4. Financing Statements. Borrower agrees to execute all financing
statements and amendments thereto as Agent, on behalf of the Lender, may request
from time to time to evidence the security interest granted to Agent hereunder
and will pay the cost of all filing fees and taxes, if any, necessary to effect
the filing thereof. By its signature hereon, the Borrower hereby irrevocably
authorizes the Lender to execute (on behalf of the Borrower) and file against
the Borrower one or more financing, continuation or amendment statements
pursuant to the Uniform Commercial Code in form satisfactory to the Lender, and
the Borrower will pay the cost of
Page 3 of 8
preparing and filing the same in all jurisdictions in which such filing is
deemed by the Lender to be necessary or desirable in order to perfect, preserve
and protect its security interests. Without the written consent of Agent,
Borrower will not allow any financing statement or notice of assignment to be on
file in any public office covering any Collateral, proceeds thereof or other
matters subject to the security interest granted to Agent herein, unless such
financing statement relates to a Permitted Lien.
5. Software as Collateral. As part of the Collateral, Borrower has
delivered to Lender certain computer software, drivers and documentation
therefor, including all source and object code versions thereof (in electronic
and hard copies) and all enhancements and developments relating thereto (the
foregoing are collectively referred to herein as "Software"). Borrower grants to
Lender access and use to the Software. Borrower will update the Software in
possession of Lender no more than six (6) times per year, but no less often than
each major revision to the Software. Should Borrower default in the payment of
the Obligations, then Borrower hereby grants Lender a perpetual, nonexclusive,
royalty-free license to copy, make derivative works, and use the Software for
all of its business purposes (the "License"), as well as title and ownership to
the Software. Upon satisfaction of the Obligation by Borrower, Lender shall
promptly return the Software to Borrower and shall have no further rights to
access of use thereof. Lender acknowledges that third party software may be
required to use the Software, and it is Lender's responsibility to obtain any
rights to use such third party software. Nothing herein will grant to Lender any
title or ownership interest in the Software. To the extent that Lender modifies,
updates, or enhances the Software ("Enhancements"), Lender shall own the same.

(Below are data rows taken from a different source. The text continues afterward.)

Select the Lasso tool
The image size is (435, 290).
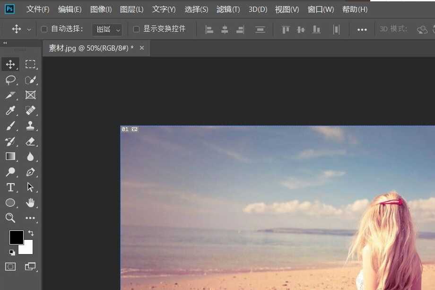[10, 79]
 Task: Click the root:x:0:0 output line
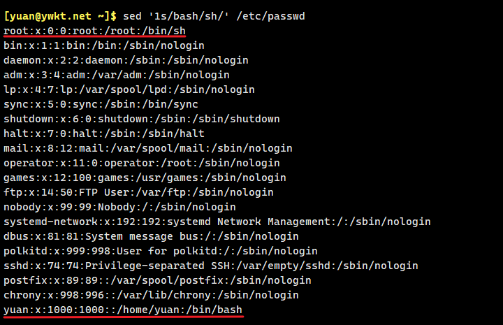point(94,31)
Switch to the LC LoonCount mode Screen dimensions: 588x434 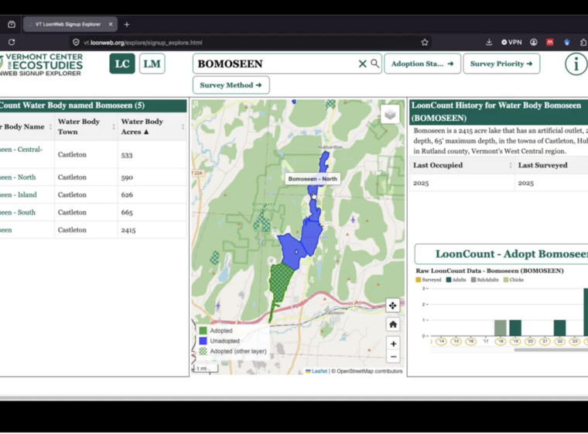122,64
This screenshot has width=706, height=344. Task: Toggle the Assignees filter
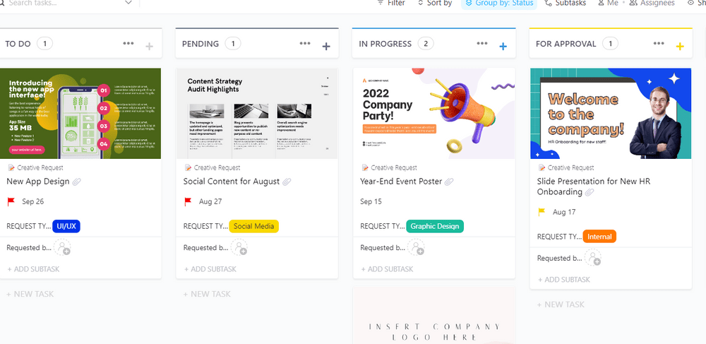pyautogui.click(x=653, y=4)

Borrower hereby represents and warrants to Lender that Borrower has full right,
title and interest in and to the Software, the Software is complete and will
function in accordance with the documentation therefor, and the use of the
Software will not infringe any third party intellectual property or other
rights.
6. Lender's Payment of Claims. Lender may, in its sole discretion,
discharge or obtain the release of any Lien asserted by any Person against the
Collateral, other than a Permitted Lien which, in the Lender's judgment, may
have a Material Adverse Effect on the Lender's rights with respect to the
Collateral. All sums paid by Lender in respect thereof shall be payable, on
demand, by Borrower to Lender and shall be a part of the Obligations.
7. Default and Remedies.
(a) Borrower shall be in default in the full and prompt payment,
when due, of the Obligations (a "Default").

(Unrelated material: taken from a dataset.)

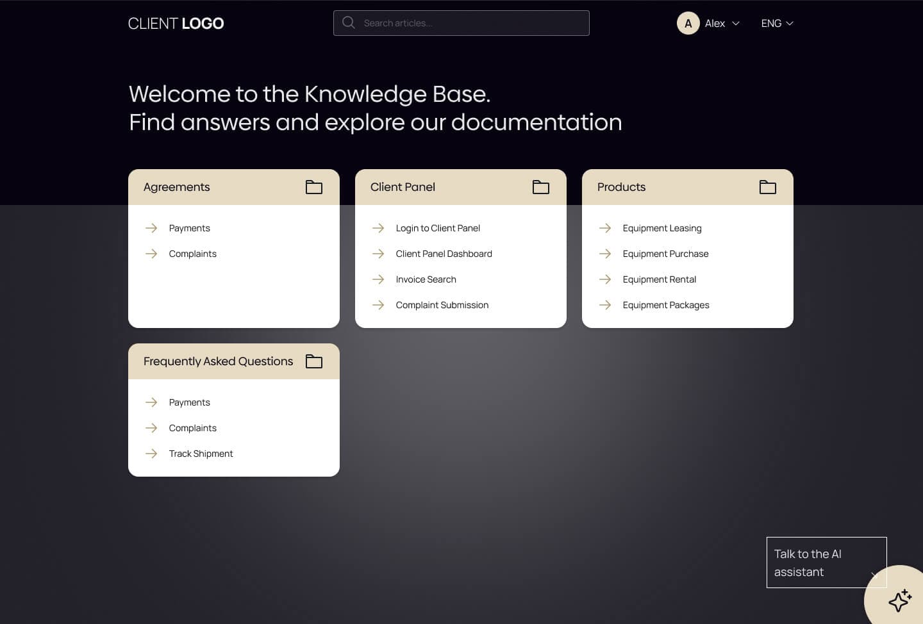
Task: Open the Payments article under Agreements
Action: click(x=189, y=228)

(b) Upon the occurrence and during the continuation of any Default
(i) unless Lender or Agent shall elect otherwise, the entire unpaid amount of
the Obligations due under the Loan Agreement, as are not then otherwise due and
payable, shall become immediately due and payable without notice to Borrower or
demand by Lender or Agent and (ii) either Lender or Agent may, at its or their
option, exercise from time to time any and all rights and remedies available to
them under the Uniform Commercial Code or otherwise, including the right to
foreclose or otherwise realize upon the Collateral and to dispose of any of the
Collateral at one or more public or private sales or other proceedings, and
Borrower agrees that any of Lender, Agent
Page 4 of 8
or their nominee may become the purchaser at any such sale or sales. Borrower
agrees that twenty (20) days shall be reasonable prior notice of the date of any
public sale or other disposition of the same. All rights and remedies granted
Lender hereunder or under any other agreement between Lender and Borrower shall
be deemed concurrent and cumulative and not alternative, and Lender, or Agent on
its behalf, may proceed with any number of remedies at the same time or at
different times until all the Obligations are fully satisfied. The exercise of
any one right or remedy shall not be deemed a waiver or release of, or an
election against, any other right or remedy. Borrower shall pay to Lender or
Agent, on demand, any and all expenses (including reasonable attorneys' fees and
legal expenses) which may have been incurred by Lender or Agent (i) in the
prosecution or defense of any action arising under this Agreement, the
Collateral or any of Lender's rights therein or thereto; or (ii) in connection
with the custody, preservation, use, operation, preparation for sale or sale of
the Collateral, the incurring of all of which are hereby authorized to the
extent Lender or Agent deem the same advisable. Borrower's liability to Lender
or Agent for any such payment shall be included in the Obligations. The proceeds
of any Collateral received by Lender or Agent at any time before or after a
Default, whether from a sale or other disposition of Collateral or otherwise, or
the Collateral itself, may be applied to the payment, in full or in part, of
such of the Obligations and in such order and manner as Lender or Agent may
elect.
8. Representations and Covenants of Borrower. Borrower hereby
represents to and agrees with Lender as follows:
(a) Borrower owns the Collateral as sole owner, free and clear of
any Liens, other than Permitted Liens.
(b) So long as any Obligations remain unpaid, Borrower agrees not to
sell, assign or transfer the Collateral, other than sales of Collateral in the
ordinary course of business, and to maintain it free and clear of any Liens,
other than Permitted Liens.
9. Miscellaneous.
(a) This Agreement shall bind and inure to the benefit of the
parties and their respective heirs, personal representatives, successors and
assigns, except that Borrower shall not assign any of its rights hereunder
without the prior written consent of holders of more than 50% of the principal
amount of the then outstanding Debentures.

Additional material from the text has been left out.